— Begin TEXT —

That should get them tagged for deceptive advertising. "We put a little buttermilk in with this water and vegetable oil emulsion and advertise that higher than the two primary ingredients."
Didn't they ban sale of margarine? Or was that margarine with trans fat and now they make it with seed oil?
The second one
Essentially trans fats allowed the margarine to have a better texture and be more melt in your mouth not on the table. They replaced them with a higher proportion of saturated fats to get the same result. Since it's a mixed oil emulsion, there's little appreciable difference in the texture of the product. Twinkies were not so lucky.
Ok, but here me out: Margarine is superior
I like becel
Hell yeah!
"Yeah! Margarine doesn't have cholesterol!", said the mess manager while pocketing the savings.
Seed oils are disgusting. I'll stick with butter
taste-wise butter is like, slightly better? but the price is so hilariously not fucking worth it in the least.
Plus, you can get margarine with added omega 3! As someone who fucking hates fish, that's pretty nice.
It's always sad when a child(butter) dies.
Fuck the scientific accuracy this seems accurate enough for me.
Now, where the fuck is my Butter?
I mean butter and and margarine are both good here in LATAM but lard is also used as well
Isn't margarine more fucked up than butter nutritionally and healthiness wise, or am I misinformed?
Yes, but for a time we thought the butter was really bad for you
When you are happy about a repost of an old meme, because at least it was good, it tells a lot about the state of the Lemmy meme scene....
Be part of the change! Contribute YOUR memes! Uncle Lemmy wants YOU to join!
Yeah i know your right... I just don't have it in me, chronical lurker :(
Meh, I post a shit ton of memes. I'm not checking if they are reposts or old. I can't be bothered.

— End TEXT —
— Begin ITEMS —

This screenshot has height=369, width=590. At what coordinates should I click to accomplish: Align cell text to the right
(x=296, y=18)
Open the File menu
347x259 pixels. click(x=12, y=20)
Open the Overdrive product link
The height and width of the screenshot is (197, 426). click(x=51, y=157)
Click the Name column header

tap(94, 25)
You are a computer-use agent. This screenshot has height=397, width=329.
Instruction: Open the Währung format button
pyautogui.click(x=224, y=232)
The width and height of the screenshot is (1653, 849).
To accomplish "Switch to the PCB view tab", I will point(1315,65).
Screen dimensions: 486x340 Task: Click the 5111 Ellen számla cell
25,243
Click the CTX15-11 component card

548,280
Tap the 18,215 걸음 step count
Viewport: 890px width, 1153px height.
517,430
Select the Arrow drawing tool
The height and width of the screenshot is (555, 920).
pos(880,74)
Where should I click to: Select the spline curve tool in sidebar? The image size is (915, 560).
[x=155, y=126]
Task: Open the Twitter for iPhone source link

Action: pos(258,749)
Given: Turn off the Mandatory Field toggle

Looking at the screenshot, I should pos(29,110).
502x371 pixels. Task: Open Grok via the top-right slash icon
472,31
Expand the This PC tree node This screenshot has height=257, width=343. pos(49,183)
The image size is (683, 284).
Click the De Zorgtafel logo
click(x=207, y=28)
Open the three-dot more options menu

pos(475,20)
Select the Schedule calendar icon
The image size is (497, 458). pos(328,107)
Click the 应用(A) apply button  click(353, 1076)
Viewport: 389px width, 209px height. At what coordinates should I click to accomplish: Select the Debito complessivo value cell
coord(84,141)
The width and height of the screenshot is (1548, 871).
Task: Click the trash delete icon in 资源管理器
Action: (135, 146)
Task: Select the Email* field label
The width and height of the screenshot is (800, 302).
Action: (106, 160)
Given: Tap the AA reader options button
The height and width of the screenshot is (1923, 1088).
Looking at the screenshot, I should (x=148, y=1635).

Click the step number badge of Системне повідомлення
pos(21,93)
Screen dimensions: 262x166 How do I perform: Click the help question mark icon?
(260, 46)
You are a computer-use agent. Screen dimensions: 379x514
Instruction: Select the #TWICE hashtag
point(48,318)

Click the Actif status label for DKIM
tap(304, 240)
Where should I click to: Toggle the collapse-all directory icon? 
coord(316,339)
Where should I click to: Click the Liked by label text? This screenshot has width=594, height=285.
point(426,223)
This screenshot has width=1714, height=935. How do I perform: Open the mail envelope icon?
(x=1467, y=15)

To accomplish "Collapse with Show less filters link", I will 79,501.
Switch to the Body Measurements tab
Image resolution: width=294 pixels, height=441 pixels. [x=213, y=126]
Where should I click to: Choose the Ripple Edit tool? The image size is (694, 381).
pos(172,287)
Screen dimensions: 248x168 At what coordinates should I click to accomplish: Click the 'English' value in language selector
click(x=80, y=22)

— End ITEMS —

▶ [DO THIS] Please rewrite the margarine discussion starting with "It's always sad" and going on through "YOU to join!", changing "lard" to "ghee".

▶ [FULL OUTPUT]
It's always sad when a child(butter) dies.
Fuck the scientific accuracy this seems accurate enough for me.
Now, where the fuck is my Butter?
I mean butter and and margarine are both good here in LATAM but ghee is also used as well
Isn't margarine more fucked up than butter nutritionally and healthiness wise, or am I misinformed?
Yes, but for a time we thought the butter was really bad for you
When you are happy about a repost of an old meme, because at least it was good, it tells a lot about the state of the Lemmy meme scene....
Be part of the change! Contribute YOUR memes! Uncle Lemmy wants YOU to join!